Il rapporto con gli arbitri si costruisce giorno per giorno, tra un caffè al mattino e un dialogo informale alla sera. «Con alcuni è nato un bel rapporto. Sono persone preparate, attente a ogni dettaglio, molto più di quanto immaginiamo. Hanno una disciplina che mi ha colpito. E ho imparato molto dal loro modo di gestire lo stress e le critiche: osservare, non reagire a caldo, valutare e poi agire. Un’attitudine che, in fondo, serve anche in cucina».

Oltre alle competenze tecniche, questa esperienza gli ha offerto uno sguardo privilegiato su un mondo globale, variegato, dove ogni cultura porta con sé abitudini alimentari differenti. «A colazione c’è chi mangia uova e carne, chi solo frutta, chi chiede il porridge. Devi essere flessibile, ma anche sapere quando dire di no, perché tutto resta comunque sotto controllo medico. Ho visto arbitri colombiani, qatarini, romeni, argentini… Un ambiente che più internazionale non si può. E anche se non tutti sanno dove sia il Ticino, io porto un pezzo di casa con me ogni giorno, nel modo in cui lavoro».

Il ritorno in Svizzera è previsto per metà luglio, subito dopo la finale del torneo. «Riprenderò in ospedale il 15 – spiega –. Torno volentieri alla mia realtà quotidiana, con i piedi ben saldi a terra.
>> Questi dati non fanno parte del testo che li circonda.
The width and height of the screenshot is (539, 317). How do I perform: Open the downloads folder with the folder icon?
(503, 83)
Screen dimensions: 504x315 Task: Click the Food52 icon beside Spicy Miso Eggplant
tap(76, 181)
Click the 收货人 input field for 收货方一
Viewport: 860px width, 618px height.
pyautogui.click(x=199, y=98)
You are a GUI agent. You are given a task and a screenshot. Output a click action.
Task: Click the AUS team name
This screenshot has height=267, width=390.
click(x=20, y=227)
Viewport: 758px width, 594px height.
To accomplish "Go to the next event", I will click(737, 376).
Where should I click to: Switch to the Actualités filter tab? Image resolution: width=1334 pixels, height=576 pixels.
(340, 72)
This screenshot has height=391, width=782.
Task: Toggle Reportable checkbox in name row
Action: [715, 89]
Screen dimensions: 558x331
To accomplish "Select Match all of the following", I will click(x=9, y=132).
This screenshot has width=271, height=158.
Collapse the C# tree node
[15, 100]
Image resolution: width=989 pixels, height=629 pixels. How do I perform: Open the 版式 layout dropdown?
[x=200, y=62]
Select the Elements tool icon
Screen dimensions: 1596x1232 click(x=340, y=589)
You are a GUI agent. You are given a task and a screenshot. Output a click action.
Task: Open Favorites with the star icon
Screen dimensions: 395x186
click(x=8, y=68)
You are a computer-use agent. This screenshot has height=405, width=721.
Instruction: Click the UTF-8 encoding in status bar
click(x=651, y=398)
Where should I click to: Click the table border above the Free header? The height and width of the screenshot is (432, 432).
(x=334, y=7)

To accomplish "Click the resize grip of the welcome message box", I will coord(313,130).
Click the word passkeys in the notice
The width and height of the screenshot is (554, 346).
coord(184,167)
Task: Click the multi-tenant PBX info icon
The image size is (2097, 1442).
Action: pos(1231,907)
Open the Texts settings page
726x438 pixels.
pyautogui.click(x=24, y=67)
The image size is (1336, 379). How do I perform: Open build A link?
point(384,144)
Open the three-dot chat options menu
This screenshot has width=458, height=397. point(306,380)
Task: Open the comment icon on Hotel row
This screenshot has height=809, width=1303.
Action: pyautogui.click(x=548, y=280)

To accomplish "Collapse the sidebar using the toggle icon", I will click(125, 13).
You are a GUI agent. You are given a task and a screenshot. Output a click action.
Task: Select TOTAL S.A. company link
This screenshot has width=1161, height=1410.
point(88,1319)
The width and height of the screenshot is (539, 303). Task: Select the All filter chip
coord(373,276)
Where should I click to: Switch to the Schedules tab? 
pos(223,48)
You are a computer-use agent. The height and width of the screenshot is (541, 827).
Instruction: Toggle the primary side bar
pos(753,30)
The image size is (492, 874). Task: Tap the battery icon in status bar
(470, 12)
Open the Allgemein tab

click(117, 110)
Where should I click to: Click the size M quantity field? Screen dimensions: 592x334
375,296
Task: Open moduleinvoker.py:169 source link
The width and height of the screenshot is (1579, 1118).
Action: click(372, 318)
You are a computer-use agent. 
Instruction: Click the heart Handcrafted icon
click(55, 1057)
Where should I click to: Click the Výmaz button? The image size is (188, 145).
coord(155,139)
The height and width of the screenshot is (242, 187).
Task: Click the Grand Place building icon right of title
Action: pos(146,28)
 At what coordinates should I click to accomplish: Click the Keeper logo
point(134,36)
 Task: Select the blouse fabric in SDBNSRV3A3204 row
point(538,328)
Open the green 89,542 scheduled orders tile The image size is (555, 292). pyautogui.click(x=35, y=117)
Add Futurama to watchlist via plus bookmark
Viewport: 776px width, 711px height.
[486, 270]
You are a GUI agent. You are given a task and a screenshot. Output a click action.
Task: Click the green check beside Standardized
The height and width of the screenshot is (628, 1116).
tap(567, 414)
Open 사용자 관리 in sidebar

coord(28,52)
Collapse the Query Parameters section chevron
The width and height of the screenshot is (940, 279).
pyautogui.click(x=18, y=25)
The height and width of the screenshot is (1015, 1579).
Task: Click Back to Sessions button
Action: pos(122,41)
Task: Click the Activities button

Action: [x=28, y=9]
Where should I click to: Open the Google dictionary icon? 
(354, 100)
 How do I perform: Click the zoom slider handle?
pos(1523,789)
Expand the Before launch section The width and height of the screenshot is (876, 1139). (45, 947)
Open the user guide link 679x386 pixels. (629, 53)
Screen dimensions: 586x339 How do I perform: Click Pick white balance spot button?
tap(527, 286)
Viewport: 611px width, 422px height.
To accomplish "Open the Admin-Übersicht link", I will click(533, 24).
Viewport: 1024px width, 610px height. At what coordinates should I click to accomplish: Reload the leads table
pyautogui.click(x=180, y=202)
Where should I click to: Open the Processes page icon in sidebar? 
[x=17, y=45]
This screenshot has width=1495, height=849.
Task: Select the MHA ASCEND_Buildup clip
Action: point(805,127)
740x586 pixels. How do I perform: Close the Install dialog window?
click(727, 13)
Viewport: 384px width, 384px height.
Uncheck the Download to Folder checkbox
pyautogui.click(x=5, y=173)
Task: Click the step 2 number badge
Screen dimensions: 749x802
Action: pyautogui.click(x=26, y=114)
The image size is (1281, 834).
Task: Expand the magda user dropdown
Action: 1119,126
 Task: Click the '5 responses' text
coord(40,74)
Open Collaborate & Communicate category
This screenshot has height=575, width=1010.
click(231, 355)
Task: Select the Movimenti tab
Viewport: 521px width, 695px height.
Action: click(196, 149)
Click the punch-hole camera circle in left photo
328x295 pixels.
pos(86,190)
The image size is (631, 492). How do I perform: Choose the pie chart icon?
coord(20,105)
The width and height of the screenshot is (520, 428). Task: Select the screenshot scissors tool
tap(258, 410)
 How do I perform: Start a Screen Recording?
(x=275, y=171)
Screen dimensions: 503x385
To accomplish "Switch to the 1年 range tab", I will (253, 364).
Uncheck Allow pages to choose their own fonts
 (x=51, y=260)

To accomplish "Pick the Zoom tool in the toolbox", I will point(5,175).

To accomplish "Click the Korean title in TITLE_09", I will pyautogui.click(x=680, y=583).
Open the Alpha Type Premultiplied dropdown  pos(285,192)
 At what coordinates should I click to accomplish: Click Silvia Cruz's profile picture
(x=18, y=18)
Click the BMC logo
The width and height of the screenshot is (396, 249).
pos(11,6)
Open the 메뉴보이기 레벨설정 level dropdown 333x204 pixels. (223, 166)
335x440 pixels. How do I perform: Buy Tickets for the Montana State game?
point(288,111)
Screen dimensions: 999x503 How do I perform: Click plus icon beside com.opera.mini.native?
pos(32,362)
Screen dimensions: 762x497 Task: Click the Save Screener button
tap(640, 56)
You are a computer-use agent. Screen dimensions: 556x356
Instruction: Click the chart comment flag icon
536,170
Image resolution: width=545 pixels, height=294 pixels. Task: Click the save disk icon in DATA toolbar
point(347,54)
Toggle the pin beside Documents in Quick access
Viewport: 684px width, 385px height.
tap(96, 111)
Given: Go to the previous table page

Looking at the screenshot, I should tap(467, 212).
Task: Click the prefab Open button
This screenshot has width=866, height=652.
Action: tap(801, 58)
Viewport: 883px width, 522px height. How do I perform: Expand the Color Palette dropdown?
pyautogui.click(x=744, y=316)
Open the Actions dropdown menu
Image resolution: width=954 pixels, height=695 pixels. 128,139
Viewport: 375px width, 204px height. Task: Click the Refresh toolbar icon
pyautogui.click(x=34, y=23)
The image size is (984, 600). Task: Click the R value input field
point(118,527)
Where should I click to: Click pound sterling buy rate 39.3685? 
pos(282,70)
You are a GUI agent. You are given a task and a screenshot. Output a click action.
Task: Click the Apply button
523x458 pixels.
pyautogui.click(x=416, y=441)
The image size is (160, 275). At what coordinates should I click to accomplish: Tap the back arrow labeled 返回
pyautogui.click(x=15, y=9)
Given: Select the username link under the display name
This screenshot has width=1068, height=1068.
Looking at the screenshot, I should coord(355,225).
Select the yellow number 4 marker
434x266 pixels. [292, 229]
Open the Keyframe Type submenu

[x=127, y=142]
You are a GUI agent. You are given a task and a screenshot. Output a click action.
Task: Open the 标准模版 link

Ma porto con me un’esperienza che mi ha arricchito, sia dal punto di vista umano che professionale».

In un contesto dove la pressione è costante e l’attenzione al dettaglio è tutto, Chiaravalloti ha potuto mettere alla prova competenze costruite in anni di lavoro e di studio, tra grandi cucine e reparti ospedalieri. «Non mi sento diverso da prima – aggiunge – ma questa esperienza mi ha confermato quanto sia importante restare coerenti con sé stessi. La passione, la disciplina, la capacità di ascoltare e adattarsi fanno la differenza, dentro e fuori dalla cucina, in corsia come a bordo campo».